- Location: Yerevan, Armenia
- Address: Northern Avenue 10/1, suite 17, 0010
- Ambassador: Ante Jozić

= Apostolic Nunciature to Armenia =

Diplomatic Mission of the Holy See

The Apostolic Nunciature to Armenia (Առաքելական նունսիատուրա Հայաստանին) is an ecclesiastical office of the Catholic Church in Armenia. It is a diplomatic mission of the Holy See, whose representative is called the Apostolic Nuncio with the rank of an ambassador.

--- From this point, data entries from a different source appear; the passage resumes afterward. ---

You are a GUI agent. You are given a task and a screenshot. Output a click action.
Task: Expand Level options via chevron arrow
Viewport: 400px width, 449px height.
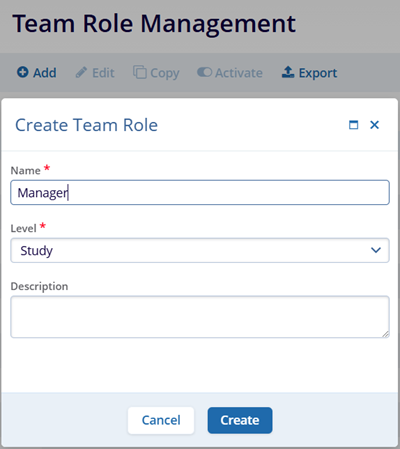376,250
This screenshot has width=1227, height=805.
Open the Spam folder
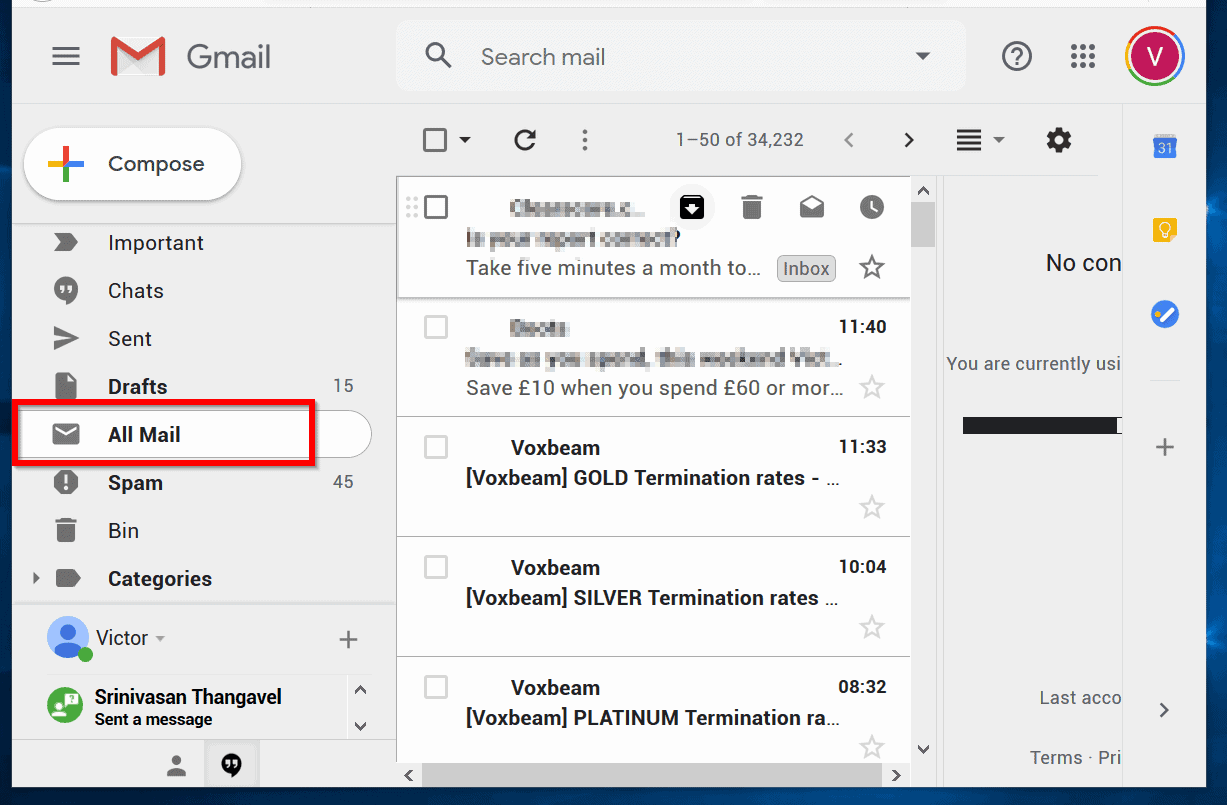pyautogui.click(x=134, y=482)
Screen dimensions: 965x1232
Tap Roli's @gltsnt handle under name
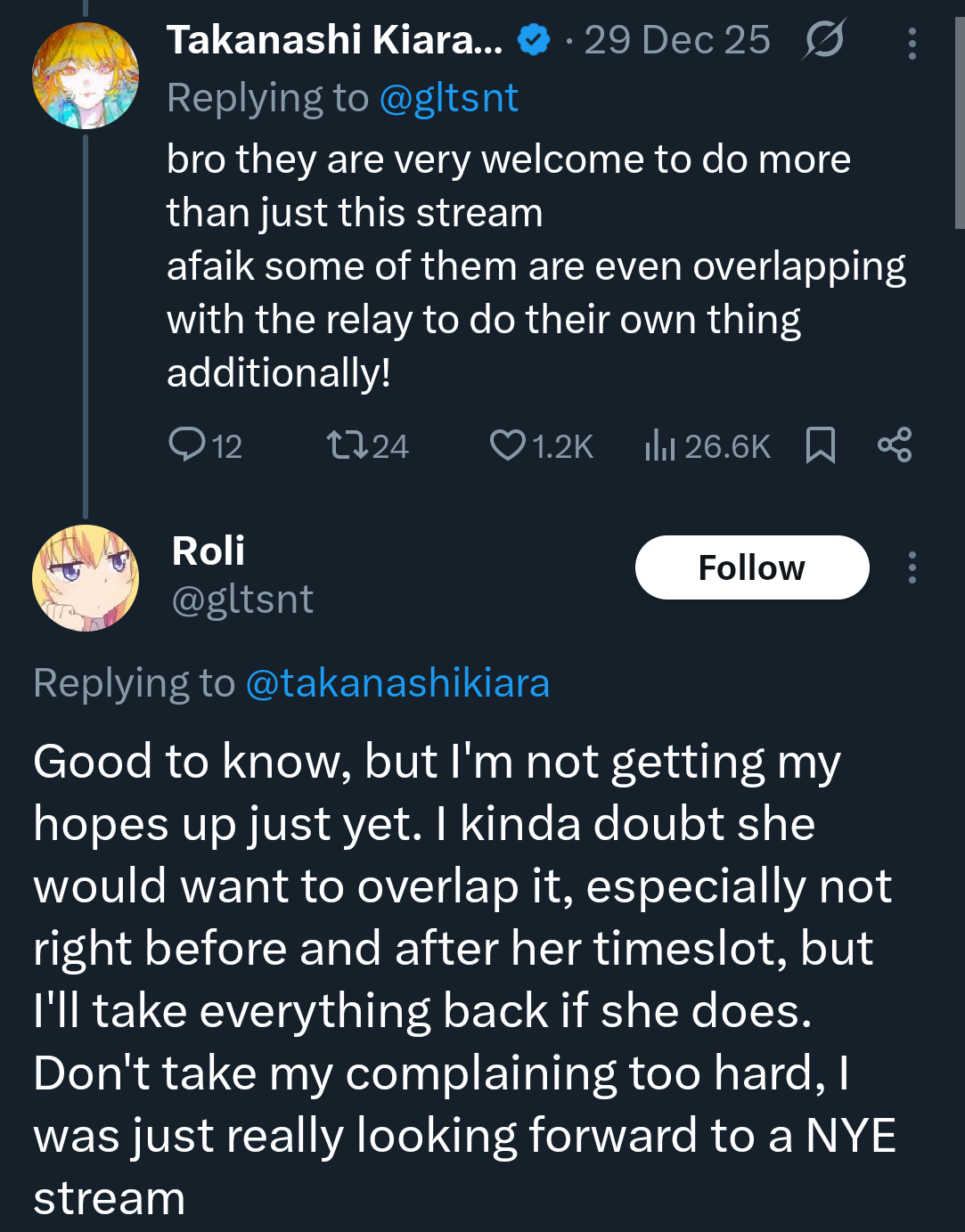[242, 600]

The title Apostolic Nuncio to Armenia is held by the prelate appointed Apostolic Nuncio to Georgia; he resides in Georgia.

==History==
Armenia and the Holy See established diplomatic relations on 20 September 1992.

The Holy See, represented by Archbishop Edgar Peña Parra, inaugurated a new building in central Yerevan to house the nunciature in October 2021.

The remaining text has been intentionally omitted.